* [Consigne] Reproduisez à l’identique le passage du texte sur les revenus en Occitanie, ci-dessous, depuis « Par unité de » jusqu’à « élevés. (Fig. 1) (Fig. 2) » inclus.

* [Texte fourni]
========================================
Par unité de consommation, les médianes des revenus déclarés (19 192 euros en 2014) et revenus disponibles (19 457 euros) après transferts des aides et compensations monétaires sont 1 000 euros inférieurs à la médiane nationale. Indemnités de chômage, pensions, retraites et prestations sociales expliquent la part élevée des transferts et minima sociaux, reflet de la pauvreté rurale et des quartiers urbains défavorisés. Pire encore, la pauvreté est singulièrement accusée pour les catégories les plus affectées : les plus pauvres d’Occitanie sont parmi les plus pauvres de France. C’est en outre dans les départements méditerranéens que les revenus médians des plus pauvres sont les plus faibles et les effets de compensation les plus élevés. (Fig. 1) (Fig. 2)

Fig. 2 - Tableau des taux de pauvreté

À l’échelle des intercommunalités et sur la base des revenus, l’INSEE a construit une typologie des territoires selon quatre profils types qui accordent une vision nouvelle de la région. Le profil 1 qui repose sur la part dominante des salaires isole l’espace métropolitain de Toulouse élargi aux intercommunalités voisines, les communautés de Rodez et Mende et seulement deux ensembles communautaires en Languedoc, le Grand Pic Saint-Loup et la communauté d’agglomération du Pays de l’Or. L’association salaires et allocations de chômage (profil 2) donne importance au grand périmètre toulousain et à l’espace urbain polarisé par Nîmes et Montpellier, ainsi qu’à quelques intercommunalités de petites villes, Tarbes, Cahors, Pamiers, Foix, Millau. Les profils : 3 (allocations chômage et retraites) et 4 (revenus non salariaux et du patrimoine) opposent, selon une ligne Saint-Girons/Mont Lozère, les anciens départements de Midi-Pyrénées, plus la Lozère nord-occidentale à ceux du Languedoc méditerranéen plus l’Ariège. Façon d’opposer deux modèles de ruralité et les villes, petites ou moyennes, qui leur sont associées. (Fig. 3)
========================================
* [Données fournies]
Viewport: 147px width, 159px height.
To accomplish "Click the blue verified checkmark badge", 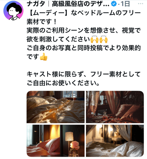I will coord(114,4).
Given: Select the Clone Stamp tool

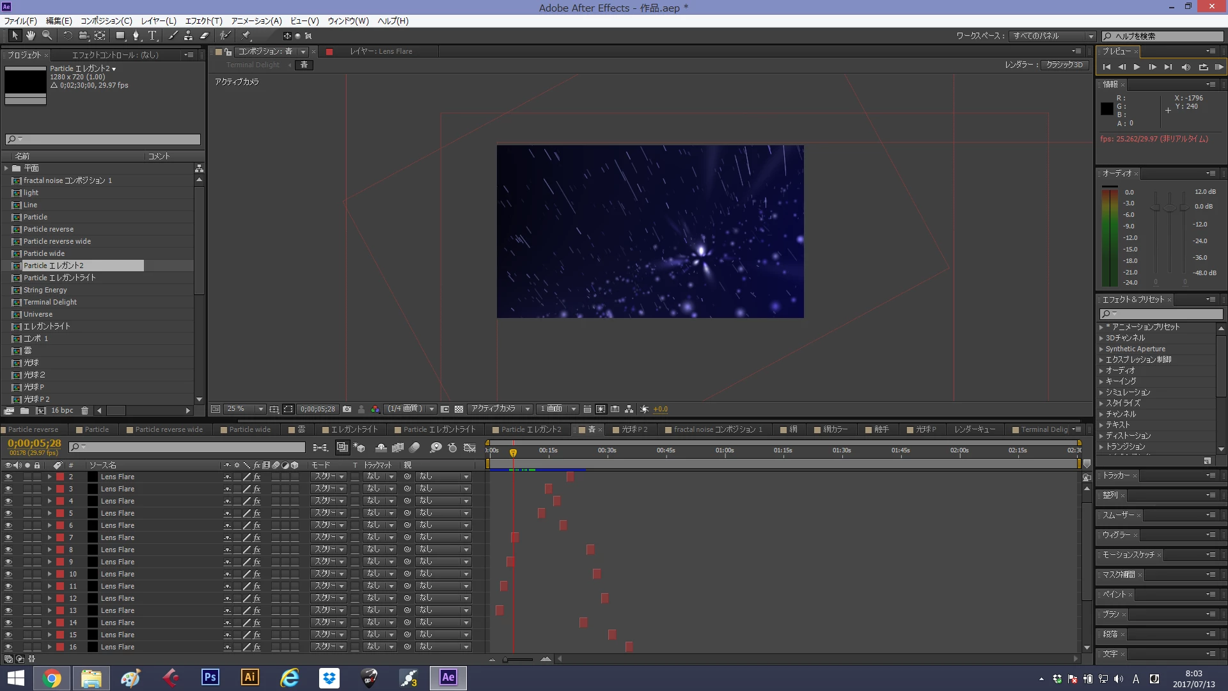Looking at the screenshot, I should [188, 36].
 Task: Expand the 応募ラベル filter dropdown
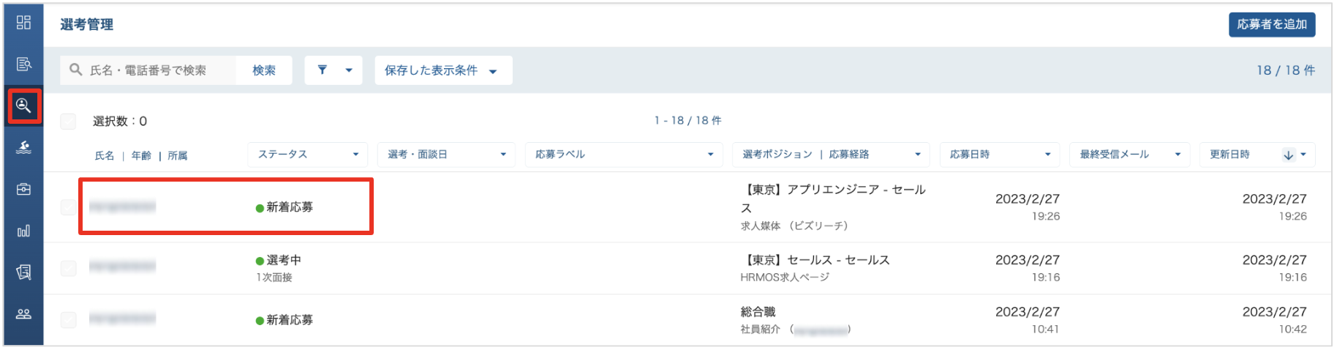[624, 155]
========================================
* [Réponse proposée]
Par unité de consommation, les médianes des revenus déclarés (19 192 euros en 2014) et revenus disponibles (19 457 euros) après transferts des aides et compensations monétaires sont 1 000 euros inférieurs à la médiane nationale. Indemnités de chômage, pensions, retraites et prestations sociales expliquent la part élevée des transferts et minima sociaux, reflet de la pauvreté rurale et des quartiers urbains défavorisés. Pire encore, la pauvreté est singulièrement accusée pour les catégories les plus affectées : les plus pauvres d’Occitanie sont parmi les plus pauvres de France. C’est en outre dans les départements méditerranéens que les revenus médians des plus pauvres sont les plus faibles et les effets de compensation les plus élevés. (Fig. 1) (Fig. 2)